The department is to adopt rules which include authorization to schedule medical exams, using a rotating list of doctors, and authorization to initiate rehabilitation services and select department-approved providers.  Up to $12,000 may be approved by the department for vocational rehabilitation services if approved by the retro employer.

 

Retrospective rating plan employers may close industrial insurance claims if:  the claim involves only medical treatment and/or the payment of time loss benefits for 30 days or less; the claim does not involve permanent disability; the department has not intervened on the claim because of a dispute; and the injured worker has returned to work at the same or comparable job with the retrospective rating plan employer or group.  No later than at the time of closure, the retrospective rating plan employer or group must notify a worker of his or her rights under the industrial insurance law.

 

If a dispute arises from the handling of a claim by the retrospective rating plan employer or group, the worker or employer may request the department to intervene and assume responsibility for the claim.  Department orders in response to worker protest of a retro employer claims action must be issued within 30 days.

 

Standard charges incurred by the employer or group in exercising the authority granted by the retrospective rating plan, other than management costs, are charged against the claims.  A retrospective rating plan employer or group may exceed the medical fee schedule and other fee schedules, but the employer or group must pay the difference.

 

25 percent of any retro refund must be returned to workers.

 

Retro employers have a duty of good faith and fair dealing towards their employees.  Retro employers will be ineligible to participate in the program for five years if they inhibit reporting of accidents or claim filing.  A retro employer's failure to be timely in benefit payments will result in an additional obligation to the injured worker of $500 or 25 percent of the amount due.

 

The department must conduct a study of the program authorized in the act, with a report to the Legislature by December 1, 1998.  If the results of the study demonstrate that retrospective rating plan employers and groups are not achieving better overall worker outcomes than comparable state fund employers, then the act terminates on July 1, 1999.

 

Amended Bill Compared to Substitute Bill:  The short date for the program was moved back one year.  A provision for a rotating list of doctors was added.  Higher vocational rehabilitation expenditures were authorized.  The provision that claims with time loss benefits beyond 30 days must be closed by the department was added.  Also added were provisions related to good faith, penalties, and the employees receipt of 25 percent of any retro refunds.

 

Appropriation:  None.

 

Fiscal Note:  Available.

 

Effective Date:  Ninety days after adjournment of session in which bill is passed.

 

Testimony For:  The bill has built-in safeguards for employees.  The retro program reduces workers' comp costs to employers by 20 percent.  Additional costs associated with administrative delays by the department can be saved through the provisions of the bill which allow retro rated employers to manage claims.  Employees would get faster service if retro-rated employers could manage claim.

 

Testimony Against:  Retro employers want the same powers that self-insured employers have, but employees of self-insured companies don't pay medical aid premiums.  Employees of retrospective rated employers paid $82.5 million in medical aid premiums last year.  The bill needs more safeguards.

 

The bill is not directed to reducing injuries but just managing claims.  Claims management involves adversarial relations which the bill doesn't address.

 

Testified:  PRO:  Rep.

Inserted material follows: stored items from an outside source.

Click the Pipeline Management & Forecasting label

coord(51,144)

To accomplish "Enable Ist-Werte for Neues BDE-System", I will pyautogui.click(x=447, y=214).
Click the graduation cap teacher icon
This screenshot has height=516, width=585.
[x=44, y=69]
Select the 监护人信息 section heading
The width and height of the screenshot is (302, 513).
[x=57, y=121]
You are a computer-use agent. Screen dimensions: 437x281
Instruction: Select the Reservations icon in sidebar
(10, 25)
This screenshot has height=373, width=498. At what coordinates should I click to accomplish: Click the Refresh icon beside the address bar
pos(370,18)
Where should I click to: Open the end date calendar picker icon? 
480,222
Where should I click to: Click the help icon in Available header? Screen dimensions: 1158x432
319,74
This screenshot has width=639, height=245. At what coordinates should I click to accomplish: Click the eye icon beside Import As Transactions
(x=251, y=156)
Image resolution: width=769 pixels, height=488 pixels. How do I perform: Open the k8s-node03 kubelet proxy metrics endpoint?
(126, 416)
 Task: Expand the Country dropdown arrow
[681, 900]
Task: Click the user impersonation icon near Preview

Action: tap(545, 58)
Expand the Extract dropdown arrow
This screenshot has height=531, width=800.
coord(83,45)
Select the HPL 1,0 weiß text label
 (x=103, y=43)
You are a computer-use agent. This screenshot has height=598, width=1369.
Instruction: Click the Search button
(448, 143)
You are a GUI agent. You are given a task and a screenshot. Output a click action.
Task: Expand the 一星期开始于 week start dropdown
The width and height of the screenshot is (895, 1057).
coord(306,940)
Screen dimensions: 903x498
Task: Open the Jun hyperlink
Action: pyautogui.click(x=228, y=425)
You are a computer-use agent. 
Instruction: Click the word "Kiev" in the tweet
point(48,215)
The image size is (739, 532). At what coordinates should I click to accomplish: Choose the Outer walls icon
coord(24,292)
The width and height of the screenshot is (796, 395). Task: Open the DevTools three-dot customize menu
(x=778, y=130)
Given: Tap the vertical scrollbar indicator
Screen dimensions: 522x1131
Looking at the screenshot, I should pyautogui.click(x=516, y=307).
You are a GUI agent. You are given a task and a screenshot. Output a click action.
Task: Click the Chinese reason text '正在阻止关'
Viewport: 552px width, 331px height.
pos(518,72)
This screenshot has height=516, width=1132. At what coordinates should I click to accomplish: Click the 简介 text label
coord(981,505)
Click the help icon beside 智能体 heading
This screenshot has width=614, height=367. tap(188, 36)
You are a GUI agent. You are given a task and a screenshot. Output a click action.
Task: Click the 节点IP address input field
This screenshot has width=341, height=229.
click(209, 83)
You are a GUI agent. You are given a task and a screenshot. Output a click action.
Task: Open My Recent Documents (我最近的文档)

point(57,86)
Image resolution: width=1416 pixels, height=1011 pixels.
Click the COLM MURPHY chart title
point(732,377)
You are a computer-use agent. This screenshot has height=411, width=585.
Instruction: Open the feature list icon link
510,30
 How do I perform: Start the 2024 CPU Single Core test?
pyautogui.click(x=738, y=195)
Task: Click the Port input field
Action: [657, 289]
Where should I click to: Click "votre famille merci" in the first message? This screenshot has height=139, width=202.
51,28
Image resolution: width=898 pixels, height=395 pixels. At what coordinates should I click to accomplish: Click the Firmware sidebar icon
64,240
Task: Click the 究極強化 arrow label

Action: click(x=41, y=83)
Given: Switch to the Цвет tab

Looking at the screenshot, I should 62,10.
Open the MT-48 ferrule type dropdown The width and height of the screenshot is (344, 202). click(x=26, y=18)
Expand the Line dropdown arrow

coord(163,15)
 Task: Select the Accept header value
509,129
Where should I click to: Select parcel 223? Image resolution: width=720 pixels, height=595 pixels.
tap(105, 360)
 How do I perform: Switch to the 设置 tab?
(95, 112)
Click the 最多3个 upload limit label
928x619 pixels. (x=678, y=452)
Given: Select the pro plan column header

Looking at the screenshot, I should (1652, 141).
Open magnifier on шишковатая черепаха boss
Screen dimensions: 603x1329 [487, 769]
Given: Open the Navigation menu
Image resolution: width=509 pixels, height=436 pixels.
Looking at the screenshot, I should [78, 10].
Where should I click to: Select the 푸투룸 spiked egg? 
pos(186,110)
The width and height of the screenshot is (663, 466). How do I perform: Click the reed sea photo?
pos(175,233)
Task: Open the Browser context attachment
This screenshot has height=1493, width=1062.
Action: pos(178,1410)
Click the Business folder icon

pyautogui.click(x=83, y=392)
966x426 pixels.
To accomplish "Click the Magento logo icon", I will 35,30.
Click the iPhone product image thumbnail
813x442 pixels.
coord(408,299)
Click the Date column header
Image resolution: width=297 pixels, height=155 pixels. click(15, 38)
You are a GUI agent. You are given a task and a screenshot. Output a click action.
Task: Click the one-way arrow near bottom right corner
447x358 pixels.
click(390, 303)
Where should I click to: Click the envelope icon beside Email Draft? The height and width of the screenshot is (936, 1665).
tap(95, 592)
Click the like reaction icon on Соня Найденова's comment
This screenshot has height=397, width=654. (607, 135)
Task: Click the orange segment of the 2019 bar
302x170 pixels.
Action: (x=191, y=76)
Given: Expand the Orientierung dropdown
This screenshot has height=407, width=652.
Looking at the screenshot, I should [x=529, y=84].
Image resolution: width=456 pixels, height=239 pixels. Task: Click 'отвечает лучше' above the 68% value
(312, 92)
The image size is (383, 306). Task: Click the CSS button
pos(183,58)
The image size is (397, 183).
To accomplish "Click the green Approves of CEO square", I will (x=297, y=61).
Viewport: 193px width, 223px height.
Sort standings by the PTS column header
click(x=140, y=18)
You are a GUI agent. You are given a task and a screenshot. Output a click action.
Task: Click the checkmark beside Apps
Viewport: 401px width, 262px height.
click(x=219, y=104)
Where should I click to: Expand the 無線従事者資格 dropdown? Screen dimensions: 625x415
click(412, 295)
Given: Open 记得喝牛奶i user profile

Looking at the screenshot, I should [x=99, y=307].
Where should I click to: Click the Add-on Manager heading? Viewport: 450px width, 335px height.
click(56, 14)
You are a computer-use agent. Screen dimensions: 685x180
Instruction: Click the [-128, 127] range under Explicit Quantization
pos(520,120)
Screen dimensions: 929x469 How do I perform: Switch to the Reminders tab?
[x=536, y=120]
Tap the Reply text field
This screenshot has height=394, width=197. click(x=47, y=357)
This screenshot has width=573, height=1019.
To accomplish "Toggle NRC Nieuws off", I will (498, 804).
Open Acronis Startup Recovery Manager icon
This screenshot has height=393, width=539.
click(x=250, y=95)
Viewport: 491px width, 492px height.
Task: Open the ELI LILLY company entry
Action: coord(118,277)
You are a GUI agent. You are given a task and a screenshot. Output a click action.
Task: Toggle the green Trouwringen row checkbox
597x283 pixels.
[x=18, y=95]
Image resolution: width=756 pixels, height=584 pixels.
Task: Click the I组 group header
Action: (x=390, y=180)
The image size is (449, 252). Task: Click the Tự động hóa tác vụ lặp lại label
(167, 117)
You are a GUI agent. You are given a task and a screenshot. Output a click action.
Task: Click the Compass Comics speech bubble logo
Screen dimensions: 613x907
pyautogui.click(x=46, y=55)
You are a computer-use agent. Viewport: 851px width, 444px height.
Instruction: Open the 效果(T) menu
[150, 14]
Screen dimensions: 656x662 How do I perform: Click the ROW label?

Lisk, prime sponsor; Jan Gee, Assn. of WA Retro Employers; Vicki Mast, WR Gibbons; Anne Gabrielson, WA Assn. of Homes for the Aging; Larry Jergins, L.C. Jergins Painting Co.; Gary Writer, Farm Bureau; Clif Finch, AWB; Steve Leahy, Greater Seattle Chamber of Commerce; Dave Seago, C3HRM; David D'Hondt, Asher Construction; Scott Esqueda, Todd Scharff, United Grocers; Thomas Horey, Plaid Pantry; CON:  Robby Stern, Jeff Johnson, WA State Labor Council; Alan Moore, WCIW; Dan Sexton, State Assn. of Plumbers and Pipefitters; Bill Hochberg, WA State Trial Lawyers Assn.